Copy, without a single change, each line from the one that holds "You are a GUI" to the bottom of the entries below, and drop any pictures.

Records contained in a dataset
------------------------------------------------------------------------

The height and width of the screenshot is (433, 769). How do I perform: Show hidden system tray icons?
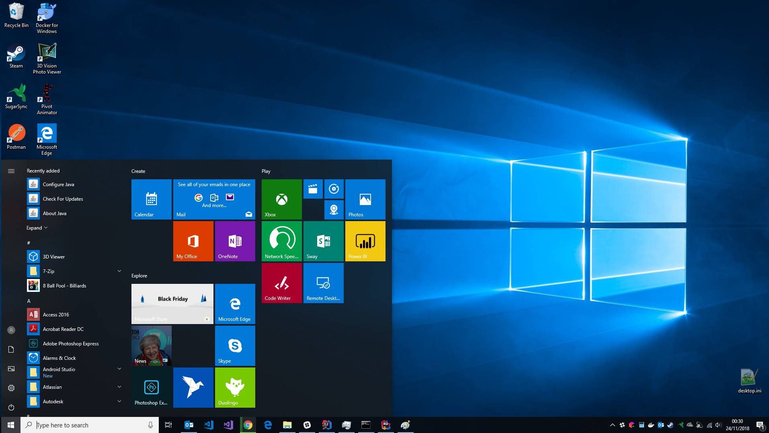pos(612,425)
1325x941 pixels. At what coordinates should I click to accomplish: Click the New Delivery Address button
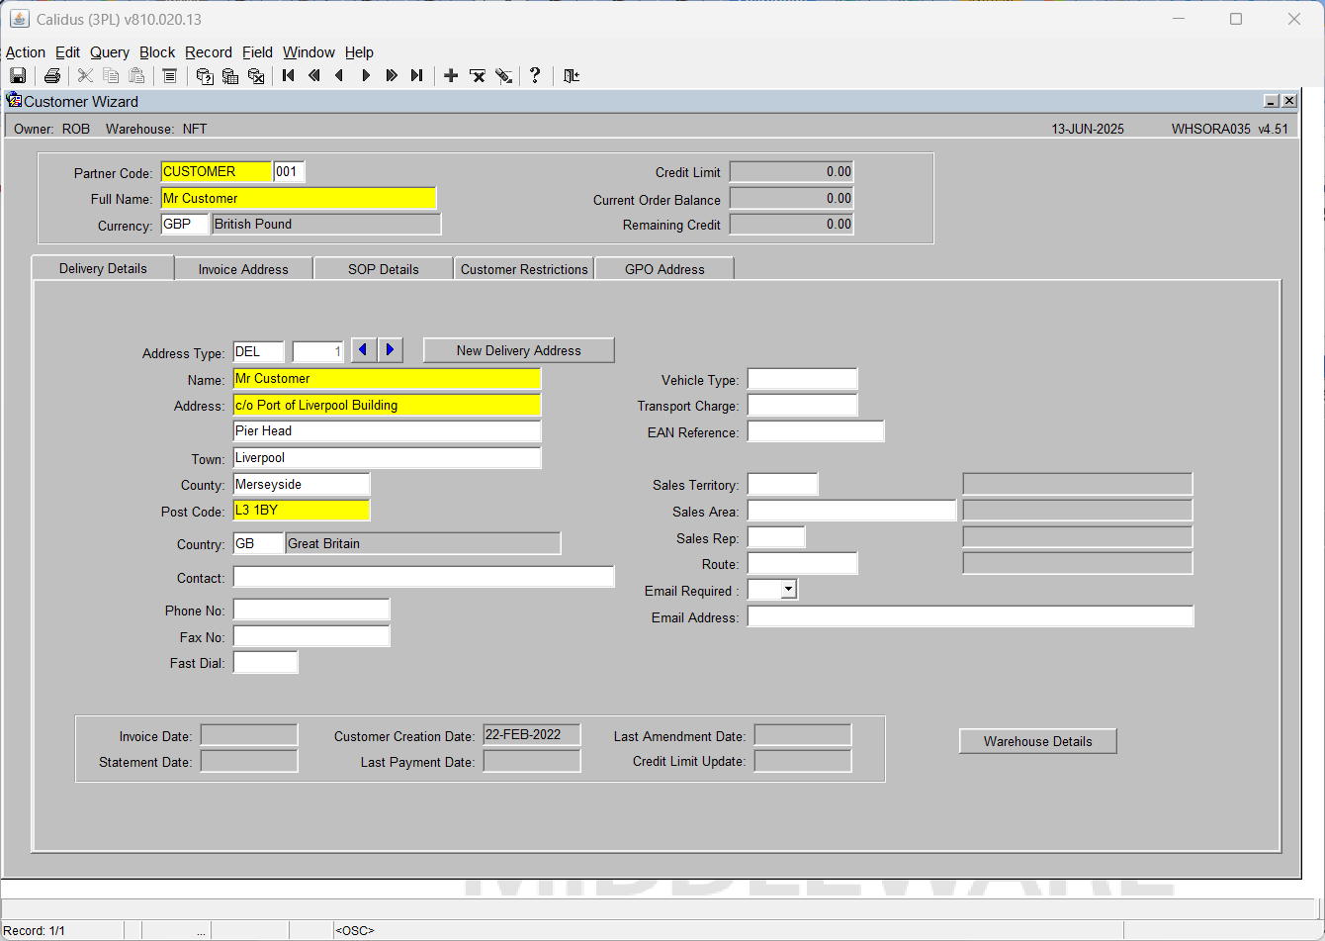click(x=519, y=350)
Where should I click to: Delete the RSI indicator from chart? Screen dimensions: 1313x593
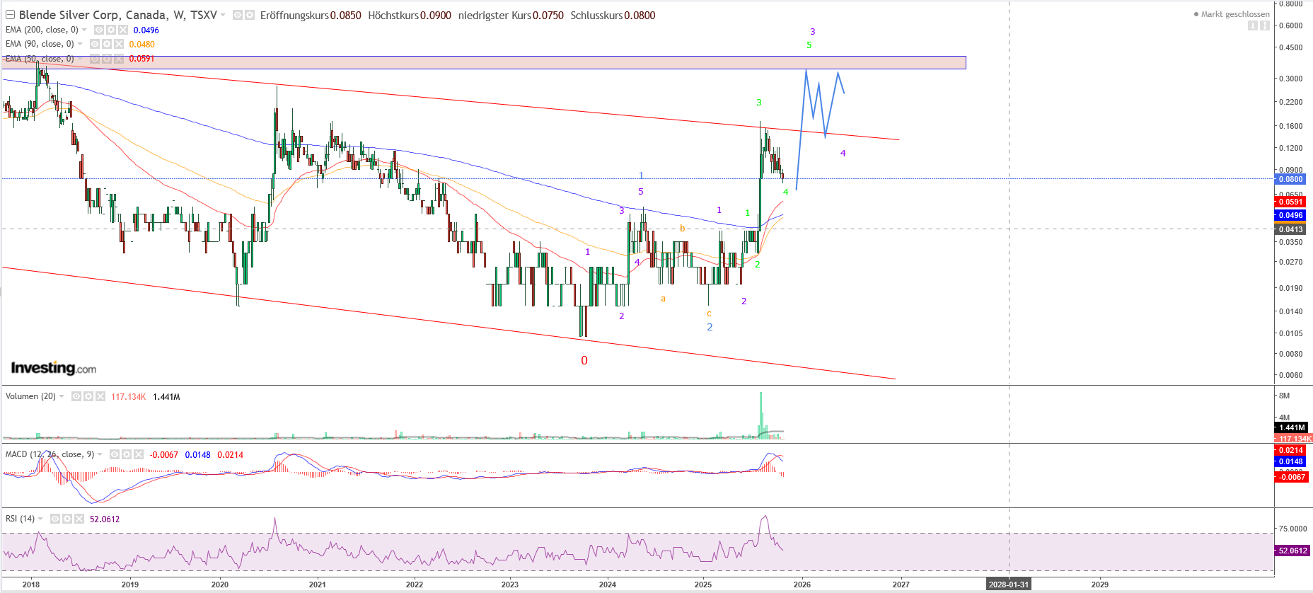(79, 519)
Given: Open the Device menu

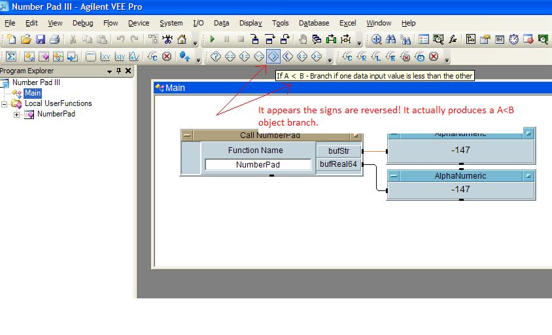Looking at the screenshot, I should [139, 23].
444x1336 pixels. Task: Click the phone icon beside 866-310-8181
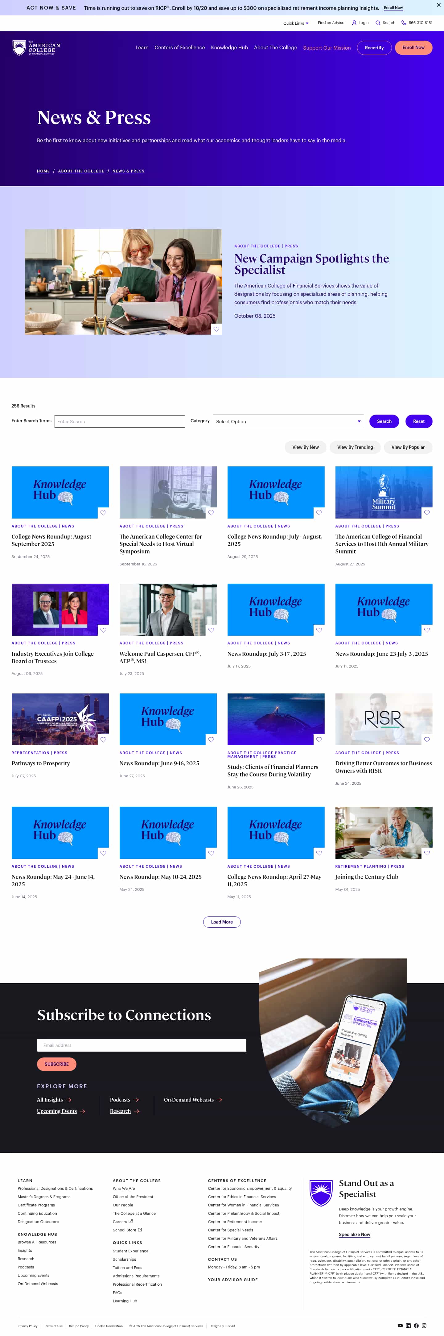click(404, 23)
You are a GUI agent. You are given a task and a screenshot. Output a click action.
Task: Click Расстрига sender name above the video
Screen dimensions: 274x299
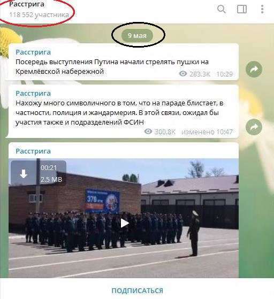click(33, 151)
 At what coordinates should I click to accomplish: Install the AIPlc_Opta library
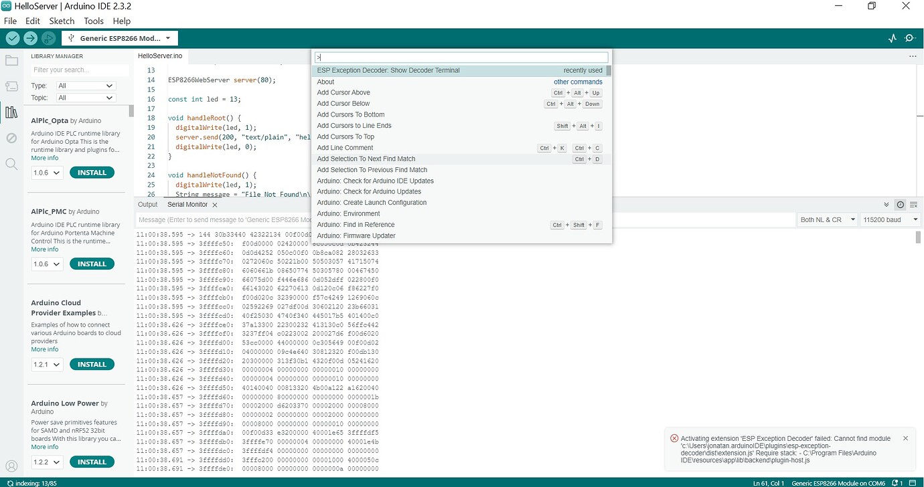[92, 172]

------------------------------------------------------------------------

▸ Answer section:
You are a GUI agent. You are given a task and a screenshot. Output a click action.
Task: Click Расстрига sender name above the video
Screen dimensions: 274x299
click(33, 151)
 At what coordinates should I click to accomplish: Install the AIPlc_Opta library
[92, 172]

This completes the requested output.